Could you filter the data below down to the lines that hold the word "icon"?
--- Exercise material ---
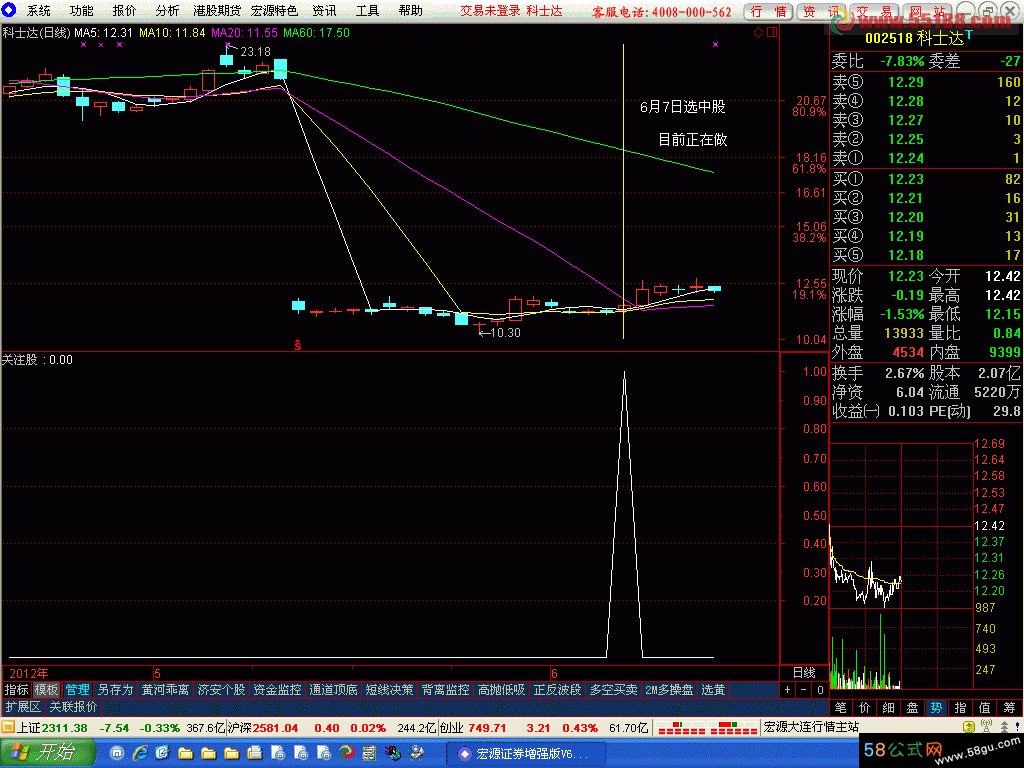Select the 势 trend panel tab
Image resolution: width=1024 pixels, height=768 pixels.
(x=935, y=708)
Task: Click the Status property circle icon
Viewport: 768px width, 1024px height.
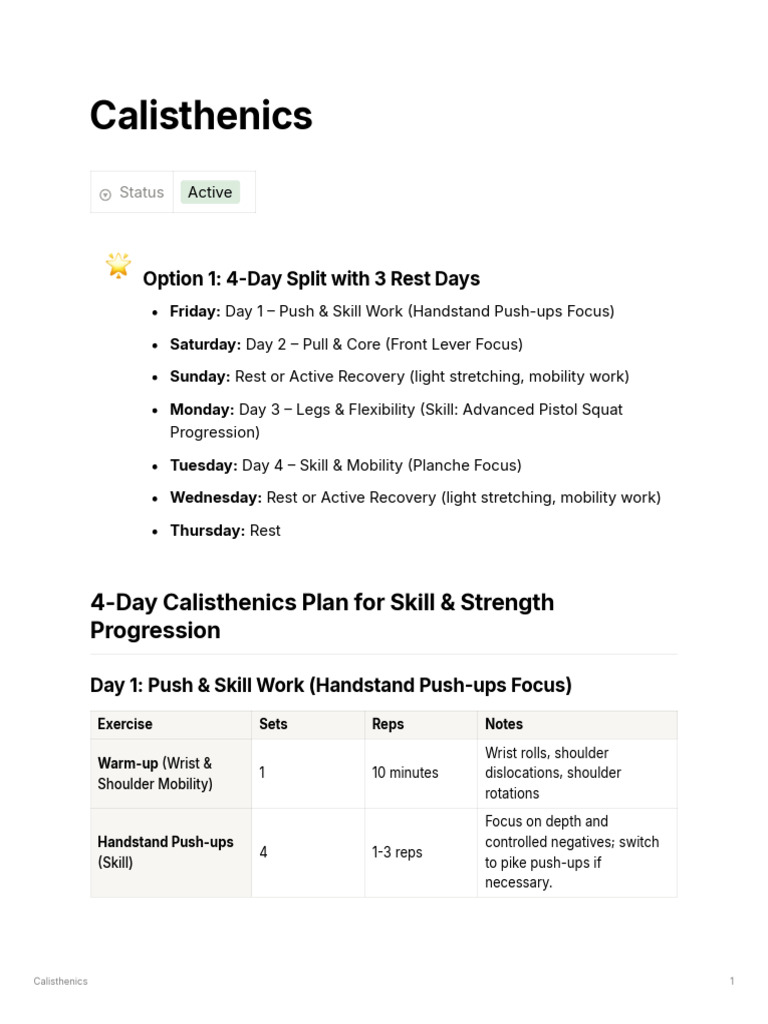Action: point(105,194)
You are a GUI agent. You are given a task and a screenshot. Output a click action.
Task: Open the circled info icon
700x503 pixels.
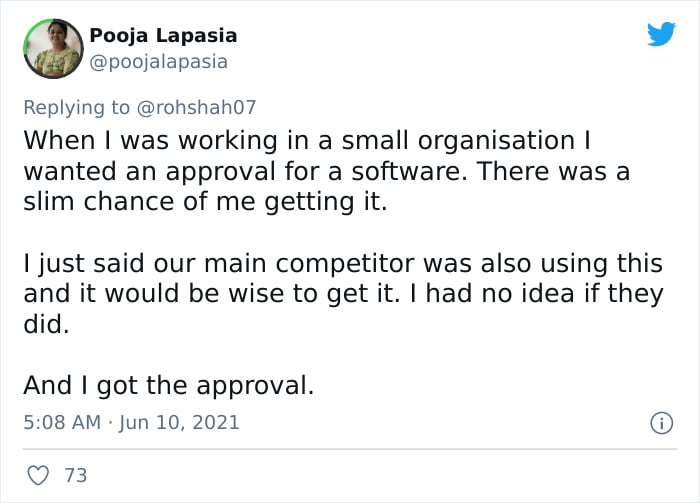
---
» **Written answer**:
Task: Click the Status property circle icon
Task: Open the circled info icon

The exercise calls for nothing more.